Youngest case in the history of heart transplant in the Kingdom

“King Faisal Specialist Hospital” performs heart transplant to a 23-month infant successfully

A medical team at King Faisal Specialist Hospital and Research Centre in Riyadh succeeded in preforming a heart transplant to a 23-month-old infant. It is considered to be the youngest case of heart transplant ever in the history of the Kingdom in the past 30 years.

His Excellency Dr. Qasim Al Qasabi, Chief Executive Officer of King Faisal Specialist Hospital and Research Centre emphasized the success of a heart transplant operation to an infant of this age which reflects the high standards of medical, nursing and technical teams available at the hospital. It is simply the medical excellence that extends to an integrated system of specialist transplant programs; some of which are liver, kidney, lungs, stem cells, bones and pancreas.  

He pointed to the fact that the transplant programme requires high medical qualifications and strong infrastructure support along with advanced facilities and services. He indicated that the hospital was able to perform 5 heart transplant operations for children under the age of 14 years, which are known to be far more complex, compared to adult operations. The youngest case was for an eleven-year-old child among 30 heart transplant operations carried out in 2015.

Dr. Zuhair Al-Halees, senior cardiac consultant for pediatric and adults at King Faisal Specialist Hospital and Research Centre in Riyadh explained that the infant who underwent a heart transplant operation recently was suffering from heart failure since birth and his situation was deteriorating with no response to medications and that he reached an advanced stage that required immediate intervention to save his life. He added saying: “The medical team was facing a huge challenge in finding a brain-dead donor of the same age which is 23 months as such possibility is rare internationally because the number of brain-dead fatalities among children is usually due to traffic accidents or falling from high locations which is not common among children. He indicated that international studies showed, according to the International Heart and Lung Transplantation Society, 30%-50% of patients with heart failure die within the first five years, among them 50% of infants who do not receive a heart transplant will die within 2 years, further more their lives within these remaining years will be very difficult.

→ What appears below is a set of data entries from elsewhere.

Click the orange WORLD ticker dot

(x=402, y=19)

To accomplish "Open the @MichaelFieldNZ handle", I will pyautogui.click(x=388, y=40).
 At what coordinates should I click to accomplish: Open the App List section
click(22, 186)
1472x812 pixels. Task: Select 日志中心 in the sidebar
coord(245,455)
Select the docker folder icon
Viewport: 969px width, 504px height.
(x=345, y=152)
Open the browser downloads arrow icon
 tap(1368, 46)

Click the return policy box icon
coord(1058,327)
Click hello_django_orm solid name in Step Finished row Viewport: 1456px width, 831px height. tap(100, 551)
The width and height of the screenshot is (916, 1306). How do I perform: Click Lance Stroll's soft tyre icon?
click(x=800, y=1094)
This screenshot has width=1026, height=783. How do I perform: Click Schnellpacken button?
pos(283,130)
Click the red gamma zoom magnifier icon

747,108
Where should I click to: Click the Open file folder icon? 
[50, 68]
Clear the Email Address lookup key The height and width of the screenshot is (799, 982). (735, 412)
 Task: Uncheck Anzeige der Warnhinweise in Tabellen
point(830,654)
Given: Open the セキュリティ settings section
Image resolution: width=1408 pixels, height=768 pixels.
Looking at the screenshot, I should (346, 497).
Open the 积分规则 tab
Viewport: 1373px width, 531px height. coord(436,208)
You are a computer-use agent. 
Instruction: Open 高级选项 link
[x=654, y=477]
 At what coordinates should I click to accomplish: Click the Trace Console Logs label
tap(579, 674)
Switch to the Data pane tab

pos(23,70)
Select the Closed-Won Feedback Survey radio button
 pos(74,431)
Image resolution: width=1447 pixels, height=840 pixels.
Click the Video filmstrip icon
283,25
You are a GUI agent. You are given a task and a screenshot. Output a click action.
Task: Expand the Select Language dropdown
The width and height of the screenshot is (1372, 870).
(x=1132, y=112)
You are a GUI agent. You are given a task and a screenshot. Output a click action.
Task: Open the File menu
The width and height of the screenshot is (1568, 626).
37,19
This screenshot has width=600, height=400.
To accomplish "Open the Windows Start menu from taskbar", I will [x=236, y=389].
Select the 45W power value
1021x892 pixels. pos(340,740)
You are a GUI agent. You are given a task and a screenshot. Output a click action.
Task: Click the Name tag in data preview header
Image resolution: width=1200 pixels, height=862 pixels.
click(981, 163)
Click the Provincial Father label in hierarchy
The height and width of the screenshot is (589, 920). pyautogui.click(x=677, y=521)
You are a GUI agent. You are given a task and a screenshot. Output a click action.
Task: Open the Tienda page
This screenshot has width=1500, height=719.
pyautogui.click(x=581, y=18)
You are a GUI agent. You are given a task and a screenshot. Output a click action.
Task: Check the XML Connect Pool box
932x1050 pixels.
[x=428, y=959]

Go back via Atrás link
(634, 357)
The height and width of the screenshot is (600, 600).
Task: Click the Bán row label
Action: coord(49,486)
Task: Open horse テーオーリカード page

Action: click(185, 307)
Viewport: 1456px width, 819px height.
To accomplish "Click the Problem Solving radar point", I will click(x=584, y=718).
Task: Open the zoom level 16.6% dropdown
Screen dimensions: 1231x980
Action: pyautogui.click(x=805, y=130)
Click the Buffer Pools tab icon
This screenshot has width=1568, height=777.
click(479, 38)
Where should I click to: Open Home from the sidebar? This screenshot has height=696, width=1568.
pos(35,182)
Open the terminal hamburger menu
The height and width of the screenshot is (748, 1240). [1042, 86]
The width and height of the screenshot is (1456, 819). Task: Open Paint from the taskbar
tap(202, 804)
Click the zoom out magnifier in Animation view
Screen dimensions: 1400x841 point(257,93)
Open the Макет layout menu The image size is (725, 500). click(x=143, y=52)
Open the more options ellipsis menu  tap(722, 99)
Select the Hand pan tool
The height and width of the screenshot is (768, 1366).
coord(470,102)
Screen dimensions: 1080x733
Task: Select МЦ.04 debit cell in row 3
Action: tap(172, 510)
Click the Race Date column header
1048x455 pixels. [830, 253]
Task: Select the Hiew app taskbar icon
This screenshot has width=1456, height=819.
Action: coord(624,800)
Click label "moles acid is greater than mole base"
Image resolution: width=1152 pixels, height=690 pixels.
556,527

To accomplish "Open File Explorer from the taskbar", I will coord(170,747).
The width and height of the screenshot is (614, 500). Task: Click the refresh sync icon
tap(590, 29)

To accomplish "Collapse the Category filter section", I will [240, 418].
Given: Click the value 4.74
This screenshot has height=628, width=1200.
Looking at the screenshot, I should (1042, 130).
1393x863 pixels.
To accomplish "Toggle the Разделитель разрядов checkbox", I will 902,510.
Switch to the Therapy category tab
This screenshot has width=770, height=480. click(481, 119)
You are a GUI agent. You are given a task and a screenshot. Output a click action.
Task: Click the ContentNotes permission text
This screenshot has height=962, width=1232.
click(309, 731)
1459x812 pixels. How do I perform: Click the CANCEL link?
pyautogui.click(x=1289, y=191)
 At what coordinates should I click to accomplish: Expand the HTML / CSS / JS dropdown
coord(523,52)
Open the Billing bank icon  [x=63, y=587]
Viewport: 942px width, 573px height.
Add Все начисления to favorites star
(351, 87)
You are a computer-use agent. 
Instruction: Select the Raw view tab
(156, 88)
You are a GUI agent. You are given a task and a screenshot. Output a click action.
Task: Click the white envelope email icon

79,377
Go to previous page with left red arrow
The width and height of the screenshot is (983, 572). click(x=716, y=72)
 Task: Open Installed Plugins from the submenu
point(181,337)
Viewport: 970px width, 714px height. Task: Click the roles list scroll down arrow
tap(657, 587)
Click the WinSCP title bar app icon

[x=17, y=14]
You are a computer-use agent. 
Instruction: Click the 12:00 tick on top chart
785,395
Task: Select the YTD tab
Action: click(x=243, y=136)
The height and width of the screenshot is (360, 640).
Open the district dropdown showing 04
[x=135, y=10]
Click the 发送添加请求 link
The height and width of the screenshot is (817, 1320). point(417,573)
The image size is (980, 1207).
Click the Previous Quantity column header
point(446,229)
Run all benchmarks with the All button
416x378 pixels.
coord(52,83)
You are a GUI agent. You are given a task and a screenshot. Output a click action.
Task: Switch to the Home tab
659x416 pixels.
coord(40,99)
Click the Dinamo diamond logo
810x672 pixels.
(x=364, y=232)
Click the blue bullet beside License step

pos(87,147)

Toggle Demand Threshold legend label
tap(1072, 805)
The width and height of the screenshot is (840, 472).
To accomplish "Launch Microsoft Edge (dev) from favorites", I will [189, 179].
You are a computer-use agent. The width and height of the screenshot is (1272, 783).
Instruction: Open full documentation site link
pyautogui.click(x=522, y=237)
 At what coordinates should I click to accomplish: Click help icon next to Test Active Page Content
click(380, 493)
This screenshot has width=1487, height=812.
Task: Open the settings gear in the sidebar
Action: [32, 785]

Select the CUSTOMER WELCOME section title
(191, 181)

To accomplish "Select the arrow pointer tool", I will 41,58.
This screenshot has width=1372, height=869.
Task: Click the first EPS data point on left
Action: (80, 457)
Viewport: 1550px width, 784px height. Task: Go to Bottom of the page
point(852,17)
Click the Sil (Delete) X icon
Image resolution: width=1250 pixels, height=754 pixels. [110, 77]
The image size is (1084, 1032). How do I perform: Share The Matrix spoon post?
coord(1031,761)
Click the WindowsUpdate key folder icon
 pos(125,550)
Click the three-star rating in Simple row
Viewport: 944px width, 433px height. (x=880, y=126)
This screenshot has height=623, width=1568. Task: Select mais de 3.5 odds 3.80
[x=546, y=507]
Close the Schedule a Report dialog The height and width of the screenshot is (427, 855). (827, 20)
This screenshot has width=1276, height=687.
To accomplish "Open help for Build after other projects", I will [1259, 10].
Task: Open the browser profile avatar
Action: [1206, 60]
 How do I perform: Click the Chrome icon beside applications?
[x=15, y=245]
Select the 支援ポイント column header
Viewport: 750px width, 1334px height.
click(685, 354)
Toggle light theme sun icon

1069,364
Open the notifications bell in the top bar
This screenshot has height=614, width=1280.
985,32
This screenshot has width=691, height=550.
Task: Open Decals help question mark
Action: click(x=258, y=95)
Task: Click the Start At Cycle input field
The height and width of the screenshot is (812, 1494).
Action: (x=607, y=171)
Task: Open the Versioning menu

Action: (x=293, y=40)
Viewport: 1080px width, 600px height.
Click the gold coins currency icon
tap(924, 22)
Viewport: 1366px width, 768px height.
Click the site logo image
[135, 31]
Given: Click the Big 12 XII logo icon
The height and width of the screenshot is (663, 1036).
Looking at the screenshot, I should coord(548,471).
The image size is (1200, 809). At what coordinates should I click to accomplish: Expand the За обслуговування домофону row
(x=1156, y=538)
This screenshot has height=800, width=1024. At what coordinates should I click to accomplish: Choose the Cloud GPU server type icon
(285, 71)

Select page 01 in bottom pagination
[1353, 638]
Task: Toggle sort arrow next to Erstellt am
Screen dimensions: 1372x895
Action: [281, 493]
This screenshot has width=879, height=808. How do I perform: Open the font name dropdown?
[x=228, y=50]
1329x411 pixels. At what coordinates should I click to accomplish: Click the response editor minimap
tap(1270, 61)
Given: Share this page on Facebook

Dr. Al-Halees assured that the infant’s condition is good and has actually left the hospital with a regular follow up routine. He congratulated his parents for the success of the operation and highlighted the great role of the Saudi Organ Transplant Centre in helping KFSH&RC to obtain the suitable organ and encouraged all members of society to contribute to organs donation to save the lives of patients’ with heart failure.

King Faisal Specialist Hospital and Research Centre in Riyadh has a heart transplantation programme since 1989 and the total numbers of heart transplants since its establishment has reached 239 transplantations till the end of 2015, 30 of which were done last year. The past ten years have witnessed the program’s highest number of operations with 181 transplants, making 75% of the total number of transplants. In addition, the program was able to raise the success rate of operations in the first year of transplants to 89%, which is higher than the average; when compared to about 250 heart centres in 45 countries including advanced heart centres in North America and some well-known European Centres under the International Heart and Lung Transplantation Society.